Records provided -
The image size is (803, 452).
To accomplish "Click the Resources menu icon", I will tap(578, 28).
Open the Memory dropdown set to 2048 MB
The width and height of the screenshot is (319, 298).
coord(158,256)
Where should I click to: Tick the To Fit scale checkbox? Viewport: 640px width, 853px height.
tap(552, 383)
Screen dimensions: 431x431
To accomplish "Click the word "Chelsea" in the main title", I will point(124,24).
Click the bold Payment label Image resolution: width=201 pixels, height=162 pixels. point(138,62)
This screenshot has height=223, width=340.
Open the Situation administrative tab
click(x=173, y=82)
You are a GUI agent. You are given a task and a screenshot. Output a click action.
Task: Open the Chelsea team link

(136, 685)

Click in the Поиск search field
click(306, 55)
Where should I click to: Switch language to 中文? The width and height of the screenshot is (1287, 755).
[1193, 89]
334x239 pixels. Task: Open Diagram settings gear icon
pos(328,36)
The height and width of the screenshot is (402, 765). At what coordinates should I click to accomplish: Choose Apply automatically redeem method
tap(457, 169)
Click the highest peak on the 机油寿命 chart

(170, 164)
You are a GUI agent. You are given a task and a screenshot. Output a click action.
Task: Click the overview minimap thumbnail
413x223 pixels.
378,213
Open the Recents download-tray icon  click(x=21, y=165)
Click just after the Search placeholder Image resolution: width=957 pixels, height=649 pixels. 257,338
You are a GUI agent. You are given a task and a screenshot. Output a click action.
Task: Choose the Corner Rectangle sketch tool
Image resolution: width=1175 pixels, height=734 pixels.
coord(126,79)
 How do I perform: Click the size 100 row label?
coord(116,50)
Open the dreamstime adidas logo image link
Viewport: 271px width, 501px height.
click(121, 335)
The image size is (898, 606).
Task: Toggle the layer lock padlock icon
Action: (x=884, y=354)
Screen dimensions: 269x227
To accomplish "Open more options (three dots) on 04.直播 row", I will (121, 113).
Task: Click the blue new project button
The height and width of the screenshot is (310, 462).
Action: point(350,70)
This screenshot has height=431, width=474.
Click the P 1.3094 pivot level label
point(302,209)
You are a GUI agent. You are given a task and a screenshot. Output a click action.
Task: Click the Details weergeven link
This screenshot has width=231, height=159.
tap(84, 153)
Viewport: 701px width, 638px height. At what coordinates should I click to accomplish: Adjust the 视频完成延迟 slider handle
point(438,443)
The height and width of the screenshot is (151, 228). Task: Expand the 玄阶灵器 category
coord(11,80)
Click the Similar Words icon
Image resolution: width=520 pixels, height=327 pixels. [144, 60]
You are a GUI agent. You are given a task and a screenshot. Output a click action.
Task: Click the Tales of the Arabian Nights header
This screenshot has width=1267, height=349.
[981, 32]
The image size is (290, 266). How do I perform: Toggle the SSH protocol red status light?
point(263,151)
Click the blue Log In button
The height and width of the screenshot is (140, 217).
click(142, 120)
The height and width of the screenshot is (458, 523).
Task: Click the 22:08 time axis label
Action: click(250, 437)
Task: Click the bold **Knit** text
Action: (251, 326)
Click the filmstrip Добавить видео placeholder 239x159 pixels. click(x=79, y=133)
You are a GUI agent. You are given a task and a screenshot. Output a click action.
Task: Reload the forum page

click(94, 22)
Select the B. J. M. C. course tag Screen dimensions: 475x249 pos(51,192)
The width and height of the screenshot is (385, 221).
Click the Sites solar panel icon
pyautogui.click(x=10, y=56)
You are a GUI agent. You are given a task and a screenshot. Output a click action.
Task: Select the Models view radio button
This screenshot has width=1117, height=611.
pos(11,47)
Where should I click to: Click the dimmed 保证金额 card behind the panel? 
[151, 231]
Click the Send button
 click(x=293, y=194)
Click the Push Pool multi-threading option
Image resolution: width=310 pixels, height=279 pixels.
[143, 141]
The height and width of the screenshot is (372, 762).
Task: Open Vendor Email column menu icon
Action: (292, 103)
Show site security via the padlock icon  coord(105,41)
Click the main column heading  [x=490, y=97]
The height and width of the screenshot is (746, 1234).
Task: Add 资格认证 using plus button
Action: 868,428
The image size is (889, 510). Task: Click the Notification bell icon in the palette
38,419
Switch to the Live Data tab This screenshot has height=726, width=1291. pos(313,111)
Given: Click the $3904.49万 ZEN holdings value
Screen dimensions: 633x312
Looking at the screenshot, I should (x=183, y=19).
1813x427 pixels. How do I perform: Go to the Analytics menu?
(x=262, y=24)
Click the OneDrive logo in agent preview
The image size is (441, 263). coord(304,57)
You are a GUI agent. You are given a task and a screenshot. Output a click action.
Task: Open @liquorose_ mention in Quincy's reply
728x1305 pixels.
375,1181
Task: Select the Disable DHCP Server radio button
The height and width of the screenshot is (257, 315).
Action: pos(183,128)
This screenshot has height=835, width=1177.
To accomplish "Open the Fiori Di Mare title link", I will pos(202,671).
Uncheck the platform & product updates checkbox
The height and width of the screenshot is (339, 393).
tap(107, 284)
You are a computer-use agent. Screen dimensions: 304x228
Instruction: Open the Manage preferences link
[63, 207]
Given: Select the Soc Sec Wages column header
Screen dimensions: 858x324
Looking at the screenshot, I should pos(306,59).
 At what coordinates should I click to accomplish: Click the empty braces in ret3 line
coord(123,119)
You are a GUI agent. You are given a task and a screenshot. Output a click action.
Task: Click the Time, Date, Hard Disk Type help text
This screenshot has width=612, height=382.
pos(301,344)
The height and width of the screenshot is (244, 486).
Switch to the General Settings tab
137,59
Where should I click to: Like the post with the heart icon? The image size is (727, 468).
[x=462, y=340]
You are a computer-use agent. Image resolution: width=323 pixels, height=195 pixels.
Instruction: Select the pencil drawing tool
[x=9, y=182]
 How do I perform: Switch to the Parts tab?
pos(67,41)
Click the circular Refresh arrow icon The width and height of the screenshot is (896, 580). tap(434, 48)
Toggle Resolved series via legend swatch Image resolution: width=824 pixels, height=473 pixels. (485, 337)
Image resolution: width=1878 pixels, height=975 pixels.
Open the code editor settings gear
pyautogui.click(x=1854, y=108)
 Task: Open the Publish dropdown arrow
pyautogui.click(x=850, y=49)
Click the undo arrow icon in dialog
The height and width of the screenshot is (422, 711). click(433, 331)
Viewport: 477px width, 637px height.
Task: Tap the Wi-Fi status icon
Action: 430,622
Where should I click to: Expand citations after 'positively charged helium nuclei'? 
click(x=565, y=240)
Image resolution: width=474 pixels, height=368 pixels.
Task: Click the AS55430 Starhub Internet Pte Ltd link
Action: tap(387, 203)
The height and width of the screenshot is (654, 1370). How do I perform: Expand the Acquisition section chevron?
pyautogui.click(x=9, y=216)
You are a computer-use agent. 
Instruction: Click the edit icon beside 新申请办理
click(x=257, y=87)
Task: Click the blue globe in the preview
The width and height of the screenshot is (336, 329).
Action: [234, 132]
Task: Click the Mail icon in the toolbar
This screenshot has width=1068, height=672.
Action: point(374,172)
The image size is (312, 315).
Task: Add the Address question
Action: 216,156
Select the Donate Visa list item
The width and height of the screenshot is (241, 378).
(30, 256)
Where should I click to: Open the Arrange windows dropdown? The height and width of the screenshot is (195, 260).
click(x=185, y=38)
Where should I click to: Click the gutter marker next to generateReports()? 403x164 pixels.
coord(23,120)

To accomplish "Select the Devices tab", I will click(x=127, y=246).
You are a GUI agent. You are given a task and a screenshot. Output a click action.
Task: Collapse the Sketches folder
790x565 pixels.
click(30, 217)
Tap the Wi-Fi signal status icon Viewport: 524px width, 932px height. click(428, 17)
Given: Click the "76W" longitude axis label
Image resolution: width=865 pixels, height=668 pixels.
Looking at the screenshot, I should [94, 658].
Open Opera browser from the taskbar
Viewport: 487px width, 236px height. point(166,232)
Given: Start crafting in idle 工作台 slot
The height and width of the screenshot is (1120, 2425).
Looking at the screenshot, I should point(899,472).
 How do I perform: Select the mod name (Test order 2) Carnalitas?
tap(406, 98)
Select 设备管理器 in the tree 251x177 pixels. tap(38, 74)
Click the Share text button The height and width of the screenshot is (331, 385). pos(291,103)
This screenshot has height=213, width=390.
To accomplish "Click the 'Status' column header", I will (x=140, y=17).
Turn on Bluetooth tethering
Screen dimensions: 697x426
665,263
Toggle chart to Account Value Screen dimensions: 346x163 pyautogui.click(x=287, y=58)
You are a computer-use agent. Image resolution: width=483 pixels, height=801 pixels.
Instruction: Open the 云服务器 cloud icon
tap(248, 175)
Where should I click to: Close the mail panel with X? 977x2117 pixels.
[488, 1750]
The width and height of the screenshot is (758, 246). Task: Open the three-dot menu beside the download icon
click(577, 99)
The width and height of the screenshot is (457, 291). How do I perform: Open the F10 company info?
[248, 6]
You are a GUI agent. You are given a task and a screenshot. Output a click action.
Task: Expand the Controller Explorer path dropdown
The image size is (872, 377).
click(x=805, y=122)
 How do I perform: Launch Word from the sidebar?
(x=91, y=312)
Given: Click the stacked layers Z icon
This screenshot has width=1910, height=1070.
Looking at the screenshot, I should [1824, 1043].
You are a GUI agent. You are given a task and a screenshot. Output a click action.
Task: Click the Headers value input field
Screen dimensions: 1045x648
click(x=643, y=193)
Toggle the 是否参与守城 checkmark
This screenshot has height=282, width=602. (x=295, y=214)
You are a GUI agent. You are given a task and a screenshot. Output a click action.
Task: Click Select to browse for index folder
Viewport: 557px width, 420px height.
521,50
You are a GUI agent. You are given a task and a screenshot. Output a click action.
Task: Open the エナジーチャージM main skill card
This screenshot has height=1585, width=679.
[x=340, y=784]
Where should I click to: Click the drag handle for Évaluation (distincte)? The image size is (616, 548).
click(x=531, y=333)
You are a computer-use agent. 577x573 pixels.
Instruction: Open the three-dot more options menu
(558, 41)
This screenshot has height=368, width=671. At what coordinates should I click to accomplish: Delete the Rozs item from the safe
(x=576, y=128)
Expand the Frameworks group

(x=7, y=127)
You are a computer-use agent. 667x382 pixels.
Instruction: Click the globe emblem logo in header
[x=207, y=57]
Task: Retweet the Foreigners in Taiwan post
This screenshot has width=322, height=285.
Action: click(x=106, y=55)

What you have to do -
Would you copy every line of the entries in which "title" appears?

Exercise solution -
To accomplish "Click the word "Chelsea" in the main title", I will point(124,24).
To accomplish "Open the Fiori Di Mare title link", I will pos(202,671).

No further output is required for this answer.